(Requisitos del ejercicio) Vuelve a escribir completo el texto sobre el deseo y la belleza, sin cambiar ni una palabra.

(Texto proporcionado)
* * * * * * * * *
Deseo y belleza van de la mano y cuesta saber cuál es primero. ¿Deseo algo porque es bello, o lo hago bello al desearlo? ¿Me encuentro lo bello —lo apetecible, lo placentero, lo deslumbrante— y mi impulso entonces es apropiármelo, o bien el impulso me arrastra hacia lo deseable y lo convierte en deseado, dotándolo de belleza?


Solemos coincidir en lo que nos parece bello. Los criterios de belleza son casi siempre compartidos, pero difícilmente podemos, por esa razón, considerarlo objetivos. No hay mujeres bellas hasta que una mirada las hace bellas. La mirada del deseo.

Encandilarse con una mujer bella es un asunto delicado. Hay admiraciones tan desaforadas que equivalen a una agresión. Hay miradas que desnudan, que casi acarician y se cuelan por donde no deben. La agresión, si hay que considerarla así, no está en la mirada propiamente dicha, sino en el deseo —su avidez, su apremio— del cual la mirada es solo portavoz y signo. Al que mira de ese modo, rezumando deseo, a menudo se le califica popularmente de “baboso”, y con razón: hay un goteo deseante, una turbulencia de fluidos que quieren saltar e impregnar. Pero ese calificativo se reserva para cuando no hay un deseo parecido que corresponda desde el otro lado. Si los deseos se buscan, cruzarse el uno con el otro es un deleite. En cambio, un deseo no correspondido nos ofende porque quiere apropiarse de lo que no le estamos ofreciendo. El deseoso se queda solo con el eco patético de su fallido anhelo sin esperanza.
* * * * * * * * *
(Datos proporcionados)
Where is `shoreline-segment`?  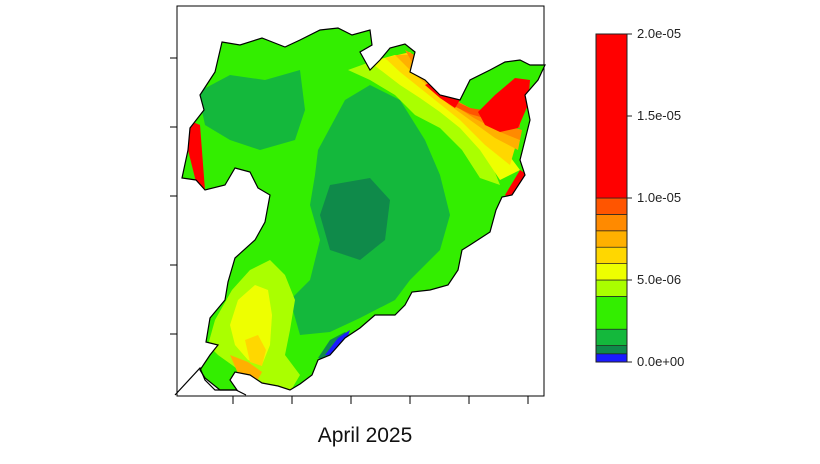 shoreline-segment is located at coordinates (210, 381).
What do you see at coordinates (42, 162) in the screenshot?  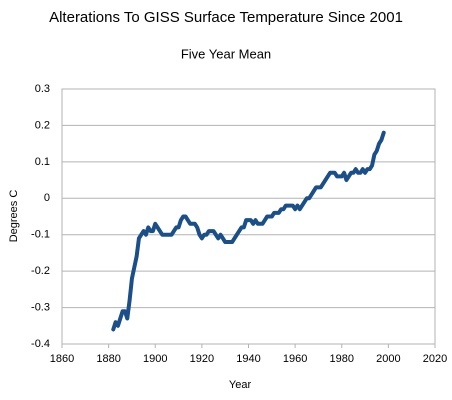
* * * * * * * * *
(Respuesta escrita)
Deseo y belleza van de la mano y cuesta saber cuál es primero. ¿Deseo algo porque es bello, o lo hago bello al desearlo? ¿Me encuentro lo bello —lo apetecible, lo placentero, lo deslumbrante— y mi impulso entonces es apropiármelo, o bien el impulso me arrastra hacia lo deseable y lo convierte en deseado, dotándolo de belleza?


Solemos coincidir en lo que nos parece bello. Los criterios de belleza son casi siempre compartidos, pero difícilmente podemos, por esa razón, considerarlo objetivos. No hay mujeres bellas hasta que una mirada las hace bellas. La mirada del deseo.

Encandilarse con una mujer bella es un asunto delicado. Hay admiraciones tan desaforadas que equivalen a una agresión. Hay miradas que desnudan, que casi acarician y se cuelan por donde no deben. La agresión, si hay que considerarla así, no está en la mirada propiamente dicha, sino en el deseo —su avidez, su apremio— del cual la mirada es solo portavoz y signo. Al que mira de ese modo, rezumando deseo, a menudo se le califica popularmente de “baboso”, y con razón: hay un goteo deseante, una turbulencia de fluidos que quieren saltar e impregnar. Pero ese calificativo se reserva para cuando no hay un deseo parecido que corresponda desde el otro lado. Si los deseos se buscan, cruzarse el uno con el otro es un deleite. En cambio, un deseo no correspondido nos ofende porque quiere apropiarse de lo que no le estamos ofreciendo. El deseoso se queda solo con el eco patético de su fallido anhelo sin esperanza.